_Requests_
(A) In the rye whiskey review, what did the writer use as the key point of reference for ryes they especially liked back then?
(B) List every state that the rye whiskey review says Old Maysville Club Rye is available in.
(C) Carry on with the rye whiskey review, starting after its final sentence.

_Text segment_

OLD MAYSVILLE CLUB RYE
Bottled in Bond
MASH BILL – 100% malted rye
PROOF – 100
AGE – 4 years
DISTILLERY – Old Pogue Distillery
PRICE – $76
WORTH BUYING? – Not for me, though I did give it a second try and that says something…
I ordered a bottle of Old Maysville Club Rye from an online seller in New York a handful of years ago out of curiosity, and to bring the cost of shipping per bottle down on my order. (A little mind trick whiskey fans play on ourselves—as if we’re saving money rather than spending more!) My key point of reference for ryes I especially liked back then was the standard Willett Family Estate Small Batch Rye, still only aged 3 years at that time. Maysville, aged 4 years and presented in a stately wine bottle like Willett, seemed like a good candidate.
The F. Scott Fitzgerald era country club label design, and that it is only available in a handful of eastern states (KY, IN, IL, NY) also gave it the allure of rarity. And Old Pogue Distillery being a rather small operation with roots going way back, focused exclusively on two products, piqued my interests in both small artisanal endeavors and history.

_Listed entries_
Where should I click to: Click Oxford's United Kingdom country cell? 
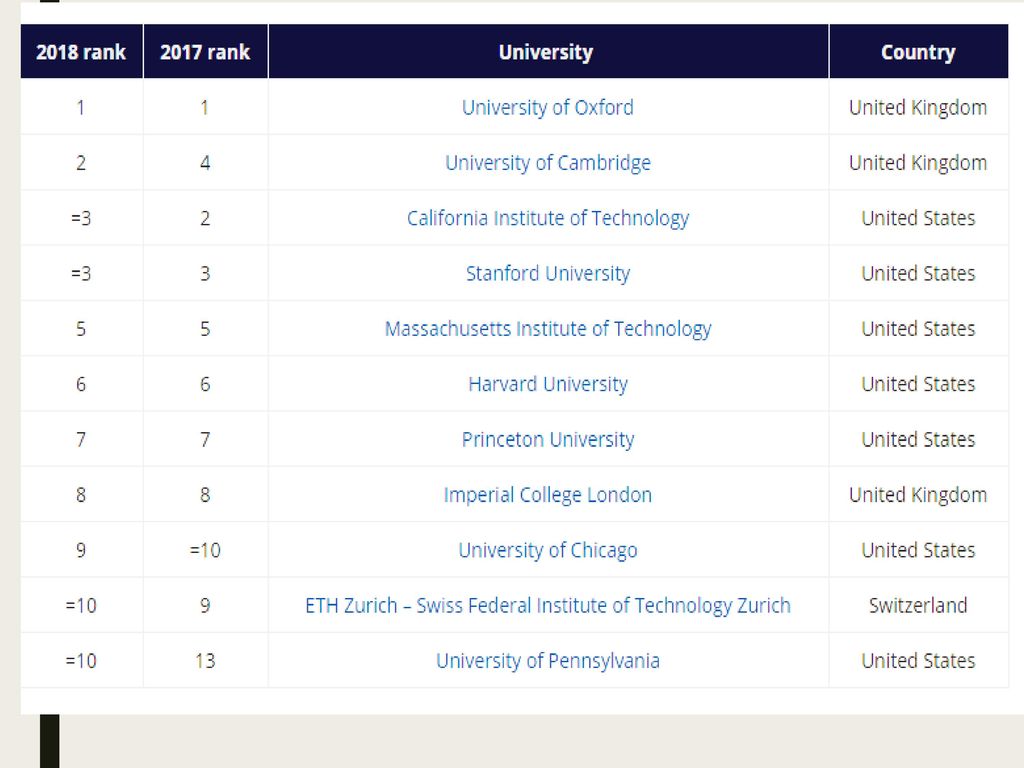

--

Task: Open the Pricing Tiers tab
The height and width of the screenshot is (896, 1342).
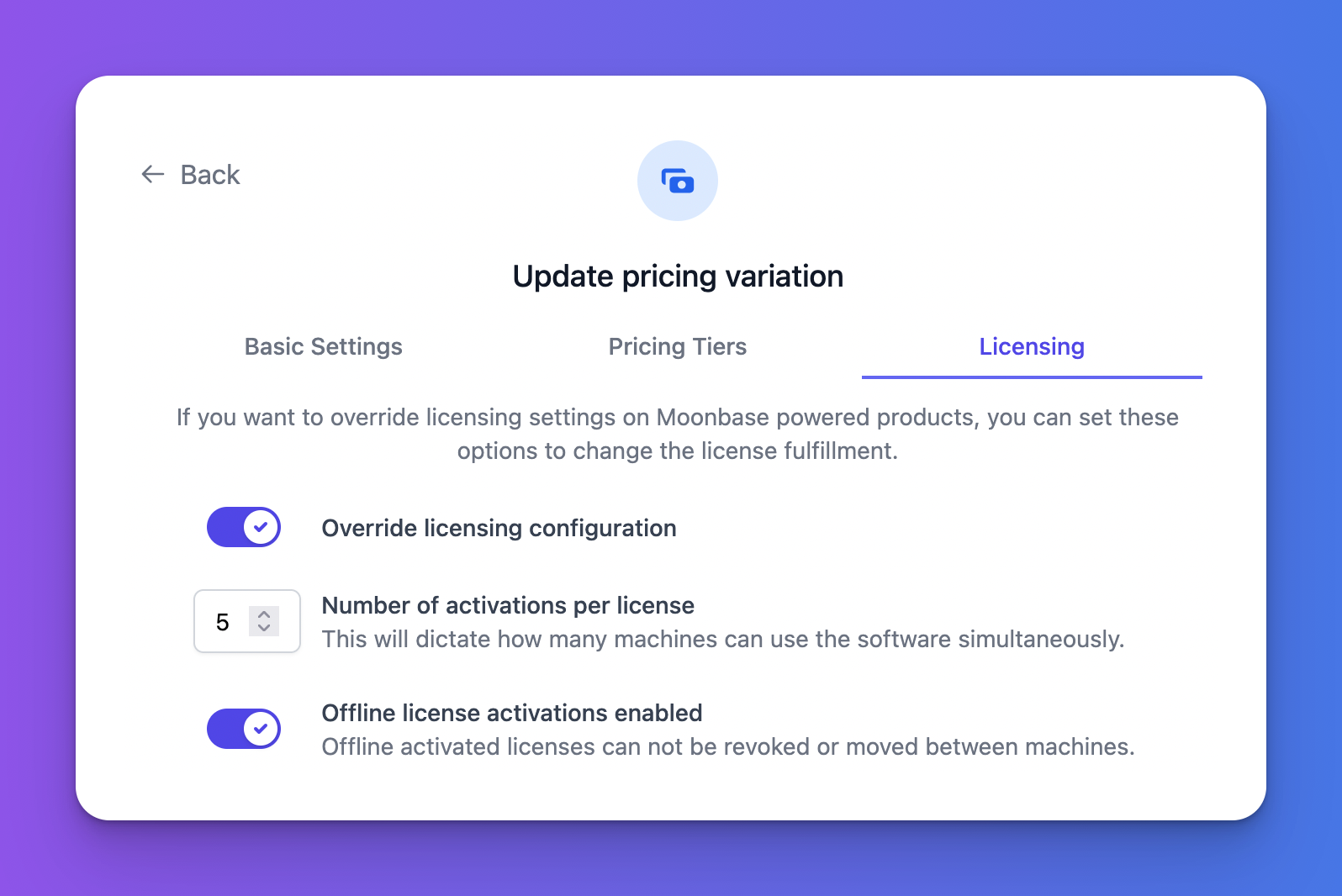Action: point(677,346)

_Answers_
(A) The standard Willett Family Estate Small Batch Rye.

(B) KY, IN, IL, NY

(C)
Needless to say, Old Maysville was quite different than Willett. Maysville’s 100% malted rye mash bill offered a similarly untamed wildness as Willett’s much more traditional rye/corn/barley mash bill. But the Maysville flavor profile leaned heavily into the malt. The nose led with malted rye grain, honey on dry toasted rye bread, and a dried caramel glaze. The taste showed sweet sun tea, more malt, malty taffy, and old fashioned malted candies of some kind. The finish again led with malt, then toasted sugars, toasted dry honey. It was all very like the Bio Honigwaffeln I used to buy in Germany—sweet in a slightly sharp, crystalized way, very dry, and bready. Overall it tasted a bit too young and raw for me.
Time passed and my rye journey went down many more paths. I became a huge fan of the 100% malted Old Potrero Rye, especially the cask strength single barrels, which always seem to allow the rye grain the full range of its wildness. So, recently when I was again ordering up a couple bottles from that New York shop, I thought I’d revisit Old Maysville, and I added a bottle to my cart.
When I uncorked it, the aromas and flavors were immediately familiar. But now they tasted more nuanced than I had remembered. That could very simply be the result of my own palate now being more nuanced by experience. Perhaps I was tasting things I couldn’t recognize four or five years ago. It still tasted a bit young and raw to me overall. But I was curious. So I let it sit for a bit.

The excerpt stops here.